After the termination of the contract, he found a job for freelance assisting for Prabhat Film Company's CEO Baburao Pai, thanks to his mother. But unfortunately, he was unemployed after 10 months. In this period, he began English writing for 'The Illustrated Weekly of India', a local but popular English magazine. There he wrote the story of his film 'Pyaasa', which was almost an autobiography. Though it was originally named 'Kashmakash', it was changed into 'Pyaasa'. Though his marriage was initially with a girl from Pune, with whom he eloped, named Vijaya, but had to marry Suvarna, his niece from Hyderabad, under pressure from his parents.

Initially, though he was working for the Prabhat Film Company in the position of a choreographer, he was put into acting and also for assistant direction. Here he met Dev Anand as well as Rehman. After decline of the company, he shifted to Mumbai, where he worked along with Amiya Chakraborty in the film 'Girls School' and also with Gyan Mukerjee for 'Sangram'. Both were one of the top directors of that time. He also worked in the position of a director for Dev Anand's own company, Nav Ketan.

His first film with Nav Ketan was 'Baazi' in 1951.Soon, Dev Anand and Guru Dutt turned good friends. They made a mutual promise that if any one of them turned into a filmmaker, he would hire the other as the lead actor. Dev Anand fulfilled this promise through 'Baazi'and so did Guru Dutt through 'C.I.D.'.

Through his film 'Baazi', Guru Dutt made some technical contributions such as the 100 mm lens close shots, which is popularly known as the 'Guru Dutt shot'. During the making of the film, he also met 'Geeta Dutt' who was going to be his future wife. Though his 1951 film 'Baazi' was a great hit, his next ones 'Jaal' as well as 'Baaz' couldn't perform so well. However, they created a team, a talented one. He met as well as mentored V. K. Murthy in cinematography, Johnny Walker, a popular comedian and Abrar Alvi, popular writer and director.

His next film that achieved a great level of success was 'Aar Paar' in 1954, followed by other successes such as 'Mr. & Mrs. '55', 'C.I.D.' and 'Sailaab'. His 1957 film 'Pyaasa' which is about a depressed poet, who suffers tribulations and achieves success only after his death, is still considered as a classic. However, he had to taste extreme disappointment after the failure of his 1959 film 'Kagaz Ke Phool'. This actually devastated him. After this failure, he hired other directors to direct films from his studio. His yet another popular film 'Sahib Bibi Aur Gulam' was not only a great commercial success, but also a critical one and is also appreciated even today.
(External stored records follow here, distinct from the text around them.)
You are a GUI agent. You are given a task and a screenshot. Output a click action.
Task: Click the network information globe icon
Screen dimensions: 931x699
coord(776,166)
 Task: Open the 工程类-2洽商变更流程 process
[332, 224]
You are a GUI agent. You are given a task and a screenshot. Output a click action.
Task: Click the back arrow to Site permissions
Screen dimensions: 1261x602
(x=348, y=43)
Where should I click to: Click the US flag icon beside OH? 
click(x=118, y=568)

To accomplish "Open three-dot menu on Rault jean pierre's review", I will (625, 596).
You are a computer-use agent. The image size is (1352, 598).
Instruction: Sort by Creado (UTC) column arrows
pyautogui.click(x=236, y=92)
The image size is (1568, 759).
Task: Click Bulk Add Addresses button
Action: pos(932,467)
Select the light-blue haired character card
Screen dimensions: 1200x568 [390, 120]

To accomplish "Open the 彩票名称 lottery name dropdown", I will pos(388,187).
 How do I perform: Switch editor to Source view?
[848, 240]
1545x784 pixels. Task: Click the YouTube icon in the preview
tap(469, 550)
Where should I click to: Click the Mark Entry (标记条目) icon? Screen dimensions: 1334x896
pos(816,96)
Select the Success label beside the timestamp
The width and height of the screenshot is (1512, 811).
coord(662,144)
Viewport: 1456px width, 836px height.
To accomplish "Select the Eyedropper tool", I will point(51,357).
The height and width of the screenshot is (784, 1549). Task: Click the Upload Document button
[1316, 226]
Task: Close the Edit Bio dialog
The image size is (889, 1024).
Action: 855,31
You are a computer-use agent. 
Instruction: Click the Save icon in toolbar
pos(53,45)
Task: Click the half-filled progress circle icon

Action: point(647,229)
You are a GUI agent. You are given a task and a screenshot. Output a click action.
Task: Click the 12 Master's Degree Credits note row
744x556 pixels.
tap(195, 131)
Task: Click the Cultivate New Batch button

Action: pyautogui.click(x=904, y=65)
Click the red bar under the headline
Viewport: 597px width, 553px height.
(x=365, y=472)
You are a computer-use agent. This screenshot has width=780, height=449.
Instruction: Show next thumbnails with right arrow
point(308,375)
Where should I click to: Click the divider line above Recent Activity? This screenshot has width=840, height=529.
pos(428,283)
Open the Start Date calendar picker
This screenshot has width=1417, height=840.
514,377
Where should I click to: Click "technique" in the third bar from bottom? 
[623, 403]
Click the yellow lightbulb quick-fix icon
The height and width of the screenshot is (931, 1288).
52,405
The film was directed by Abrar Alvi, who was his protg, and he won the Filmfare Best Director's Award. There were rumors that Guru Dutt ghost directed the film, but were quashed by Waheeda Rehman.

His 1960 film 'Chaudhwin Ka Chand' was his last super hit film. His last film came in 1964, named 'Sanjh Aur Savera' by director Hrishikesh Mukherjee, where he acted as the male lead opposite to Meena Kumari. On the unfortunate day of 10th October 1964, he was found, lying dead in his rented Pedder Road apartment. It isn't known, if it was a suicide or death by accidental overdose. At that time, he was already into two projects namely 'Picnic' and 'Love and God' by K. Asif.

It is said that his personal problems with his wife Geeta Dutt, made him take this step. Asha Bhosle once revealed that Guru Dutt had called her in the mid-night, to ask if his wife was at her home, which she wasn't. Guru Dutt had three children from his wife, namely Tarun, Nina and Arun. It was primarily his unpleasant married life that led to his death. His heavy smoking and drinking along with his odd hour schedule created problems in his personal life. On that fateful night, the Hindi film industry lost one of its most precious gems. The reflection of his working style can still be seen in his proteges, such as Raj Khosla.